Rewrite each line of the material below as an item in a numbered list, and drop any blank lines.

====== Dataset content ======

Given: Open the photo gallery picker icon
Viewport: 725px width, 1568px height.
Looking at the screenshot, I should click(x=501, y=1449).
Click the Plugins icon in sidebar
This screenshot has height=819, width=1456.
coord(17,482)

======

**Solution below:**
1. Given: Open the photo gallery picker icon
2. Viewport: 725px width, 1568px height.
3. Looking at the screenshot, I should click(x=501, y=1449).
4. Click the Plugins icon in sidebar
5. This screenshot has height=819, width=1456.
6. coord(17,482)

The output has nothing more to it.